You’ve got someone that really doesn’t know about finances, and that’s most of us in this country, because we don’t have financial literacy in most schools—that’s an issue right there. It’s also student debt. It could be the challenges that we’re having with the sandwich generation. Caregiving, maybe for special needs. People don’t talk about that much and are usually suffering silently. There’s also challenges like caring for parents, and the list just goes on and on. A one-size-fits-all, even in a particular age group, is not always the most effective solution.”
Fiduciary Operational Compliance
Erik Daley, Managing Principal, Multnomah Group
“From a 2023 perspective, we spend a lot of time working on fiduciary operational compliance. It’s an area that’s been neglected by plan sponsors. That kind of continual focus on fees and funds is an important one. But realistically, where so many plans break down is operational compliance, so the focus is working with clients on improving the oversight and awareness of the operational compliance of having a retirement plan.
I think it’s going to continue to be challenging. We’ve got a new array of regulations through SECURE 2.0. We’ve got new guidance from the Department of Labor. We’ve got two marketplace innovations for recordkeeping providers. Those things will likely extend and grow into 2023.
The other area that’s clearly going to be critical in 2023 is helping reset client awareness of conflicts of interest. We’ve swung through this process of focusing on recordkeeping conflicts of interest and trying to get those addressed. We’re seeing, increasingly, plan sponsors who are getting pressed by advisers to engage in things that would probably elevate the level of conflict of interest.

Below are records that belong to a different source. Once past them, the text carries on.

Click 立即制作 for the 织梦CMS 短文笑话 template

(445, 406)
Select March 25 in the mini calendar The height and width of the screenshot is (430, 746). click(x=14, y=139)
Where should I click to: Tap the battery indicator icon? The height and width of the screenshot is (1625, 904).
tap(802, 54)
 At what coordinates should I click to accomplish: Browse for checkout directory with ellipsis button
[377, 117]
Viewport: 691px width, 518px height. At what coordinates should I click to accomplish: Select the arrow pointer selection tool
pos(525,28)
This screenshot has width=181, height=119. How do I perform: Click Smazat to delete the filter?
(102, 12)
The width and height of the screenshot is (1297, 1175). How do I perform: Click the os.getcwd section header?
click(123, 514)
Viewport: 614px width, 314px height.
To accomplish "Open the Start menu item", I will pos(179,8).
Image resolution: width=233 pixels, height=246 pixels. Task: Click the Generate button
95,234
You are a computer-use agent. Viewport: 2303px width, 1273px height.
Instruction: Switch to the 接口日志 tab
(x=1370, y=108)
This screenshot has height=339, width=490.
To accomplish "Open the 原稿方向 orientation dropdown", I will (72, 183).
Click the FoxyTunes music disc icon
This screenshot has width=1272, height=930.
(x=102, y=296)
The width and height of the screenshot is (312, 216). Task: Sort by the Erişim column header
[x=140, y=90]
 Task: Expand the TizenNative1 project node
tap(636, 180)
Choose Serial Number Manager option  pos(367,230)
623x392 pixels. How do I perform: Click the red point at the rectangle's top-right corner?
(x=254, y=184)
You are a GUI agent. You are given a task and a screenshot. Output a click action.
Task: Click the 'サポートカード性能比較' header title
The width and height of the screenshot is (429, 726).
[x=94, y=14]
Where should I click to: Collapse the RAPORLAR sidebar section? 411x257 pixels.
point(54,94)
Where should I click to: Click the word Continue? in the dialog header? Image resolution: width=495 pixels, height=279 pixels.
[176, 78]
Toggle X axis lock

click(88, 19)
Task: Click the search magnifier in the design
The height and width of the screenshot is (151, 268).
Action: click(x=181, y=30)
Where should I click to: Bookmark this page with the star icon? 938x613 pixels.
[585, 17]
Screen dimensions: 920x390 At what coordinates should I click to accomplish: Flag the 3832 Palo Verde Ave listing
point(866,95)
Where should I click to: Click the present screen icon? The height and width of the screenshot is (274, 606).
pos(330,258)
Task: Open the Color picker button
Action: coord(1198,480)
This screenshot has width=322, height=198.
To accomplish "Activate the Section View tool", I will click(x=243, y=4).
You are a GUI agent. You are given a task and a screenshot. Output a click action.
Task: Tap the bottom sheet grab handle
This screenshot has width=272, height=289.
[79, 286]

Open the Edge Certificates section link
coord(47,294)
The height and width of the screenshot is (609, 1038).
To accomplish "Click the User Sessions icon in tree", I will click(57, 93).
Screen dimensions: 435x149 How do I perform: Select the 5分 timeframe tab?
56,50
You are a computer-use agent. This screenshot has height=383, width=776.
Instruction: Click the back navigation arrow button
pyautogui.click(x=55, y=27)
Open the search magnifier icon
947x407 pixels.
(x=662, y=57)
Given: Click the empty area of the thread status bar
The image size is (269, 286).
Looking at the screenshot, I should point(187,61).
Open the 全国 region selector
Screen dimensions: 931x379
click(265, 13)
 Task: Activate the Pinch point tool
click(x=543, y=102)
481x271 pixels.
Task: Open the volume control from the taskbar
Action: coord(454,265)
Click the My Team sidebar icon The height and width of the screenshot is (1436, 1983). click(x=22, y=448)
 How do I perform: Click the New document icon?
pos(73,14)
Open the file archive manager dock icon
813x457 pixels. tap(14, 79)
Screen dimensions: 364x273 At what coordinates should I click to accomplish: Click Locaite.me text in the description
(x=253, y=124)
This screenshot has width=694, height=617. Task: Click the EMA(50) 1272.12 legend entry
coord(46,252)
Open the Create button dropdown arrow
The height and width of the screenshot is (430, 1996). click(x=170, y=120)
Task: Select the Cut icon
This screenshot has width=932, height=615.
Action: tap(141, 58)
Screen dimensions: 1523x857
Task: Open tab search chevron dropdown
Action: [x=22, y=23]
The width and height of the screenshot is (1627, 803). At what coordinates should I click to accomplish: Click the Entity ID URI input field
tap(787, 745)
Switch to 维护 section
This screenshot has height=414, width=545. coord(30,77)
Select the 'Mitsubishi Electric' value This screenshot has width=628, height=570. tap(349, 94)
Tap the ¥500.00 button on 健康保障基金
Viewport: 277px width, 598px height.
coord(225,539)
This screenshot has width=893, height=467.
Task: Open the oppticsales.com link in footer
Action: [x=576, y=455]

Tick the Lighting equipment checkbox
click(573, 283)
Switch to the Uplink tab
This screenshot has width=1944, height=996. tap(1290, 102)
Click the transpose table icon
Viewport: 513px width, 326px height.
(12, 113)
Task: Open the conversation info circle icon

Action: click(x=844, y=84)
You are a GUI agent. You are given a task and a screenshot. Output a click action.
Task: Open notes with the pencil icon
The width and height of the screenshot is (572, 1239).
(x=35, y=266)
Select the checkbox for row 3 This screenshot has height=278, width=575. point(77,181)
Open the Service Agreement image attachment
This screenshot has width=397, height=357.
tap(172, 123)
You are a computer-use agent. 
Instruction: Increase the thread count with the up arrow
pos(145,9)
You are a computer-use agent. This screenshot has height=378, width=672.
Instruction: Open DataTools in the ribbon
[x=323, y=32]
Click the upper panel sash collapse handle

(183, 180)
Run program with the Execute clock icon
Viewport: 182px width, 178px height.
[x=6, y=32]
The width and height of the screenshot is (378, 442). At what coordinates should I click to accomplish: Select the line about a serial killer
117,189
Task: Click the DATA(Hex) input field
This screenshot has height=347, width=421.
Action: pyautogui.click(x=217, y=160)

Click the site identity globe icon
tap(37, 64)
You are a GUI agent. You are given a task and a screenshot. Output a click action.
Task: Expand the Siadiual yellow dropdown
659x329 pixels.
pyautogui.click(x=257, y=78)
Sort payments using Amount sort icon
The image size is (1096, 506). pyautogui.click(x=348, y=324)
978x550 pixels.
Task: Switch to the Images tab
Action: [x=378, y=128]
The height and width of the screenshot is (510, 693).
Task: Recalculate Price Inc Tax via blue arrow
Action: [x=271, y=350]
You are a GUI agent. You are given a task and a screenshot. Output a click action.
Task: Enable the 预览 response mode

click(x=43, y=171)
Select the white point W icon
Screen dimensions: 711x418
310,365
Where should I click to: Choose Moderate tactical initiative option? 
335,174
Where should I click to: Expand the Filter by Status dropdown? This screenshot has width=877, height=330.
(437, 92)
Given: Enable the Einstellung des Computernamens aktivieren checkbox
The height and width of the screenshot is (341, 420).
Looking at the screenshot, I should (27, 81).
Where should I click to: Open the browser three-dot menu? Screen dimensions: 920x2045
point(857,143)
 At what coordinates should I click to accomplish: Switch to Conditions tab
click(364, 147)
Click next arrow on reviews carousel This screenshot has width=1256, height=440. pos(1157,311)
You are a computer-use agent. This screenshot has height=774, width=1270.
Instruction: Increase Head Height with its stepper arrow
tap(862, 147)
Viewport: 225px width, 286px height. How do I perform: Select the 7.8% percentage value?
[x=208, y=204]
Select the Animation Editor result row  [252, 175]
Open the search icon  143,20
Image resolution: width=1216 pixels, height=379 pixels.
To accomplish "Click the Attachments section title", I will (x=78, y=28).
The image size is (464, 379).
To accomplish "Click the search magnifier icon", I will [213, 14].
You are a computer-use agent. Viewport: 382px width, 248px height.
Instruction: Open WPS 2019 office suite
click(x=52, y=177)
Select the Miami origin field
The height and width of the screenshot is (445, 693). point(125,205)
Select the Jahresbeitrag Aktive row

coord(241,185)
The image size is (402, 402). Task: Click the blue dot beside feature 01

I think the awareness, regrettably, of those issues is lower, so there’s a lot of education work for us to do in that space with clients in the industry.”
Alvaro Galvis, Senior Vice President, Merrill Lynch
“The main focus area for us in 2023 is participant services. A lot of consultants concentrate on the plan sponsor service, and it’s not that we don’t care about that. But for us, the ultimate user of the 401(k) is a participant, and we concentrate all our efforts on the participant. We always say, ‘Service the plan from the CEO all the way to the last person in the company.’ We place equal weighting on the importance of those goals, because for a lot of those people, they don’t have anybody else.
Last week, I had a participant who was about to take a hardship plan because they needed to pay for a divorce attorney. The participant was going to pay taxes, pay penalties, all kinds of things. Should I have not been there for that participant, they would have made the wrong decision. The participant called an adviser on how to handle that better, instead of going through a hardship alone. For someone who doesn’t know anything about finances, it’s a big deal.
Our concentration this year is exactly that: being more focused on participant services so we can make a bigger difference in the plans that we service.”
Neal Stamper, Corporate Retirement Director, Graystone Consulting
“The recordkeeping world has changed, and we’ve noticed that there’s a lot more levers available to plan sponsors from a pricing standpoint, from different services available now that haven’t been available in the past. We really are trying to work hard to make sure that with every recordkeeper and all of our clients, we are trying to help them understand: Here’s what they mean when they say a managed account, here’s what they mean with the stable value and the fixed account.
There are providers now that are really pushing the target-date funds that have a fixed-account component of the recordkeeping in there. Basically, stripping out the fixed income and replacing it with the proprietary product that the recordkeeper has. It’s not that that’s a bad thing; it’s just that we want plan sponsors to understand what that really means and who’s benefiting financially so that they can negotiate appropriately, and they can make good decisions for their participants.
Recordkeepers have been hit so hard over the past five years on pricing advisers. I think advisers are a big part of the problem, because advisors have sold the plan saying, ‘Hey, I can get it cheaper,’ and every couple of years, the recordkeepers have to lower their cost in order to compete and keep the plan.”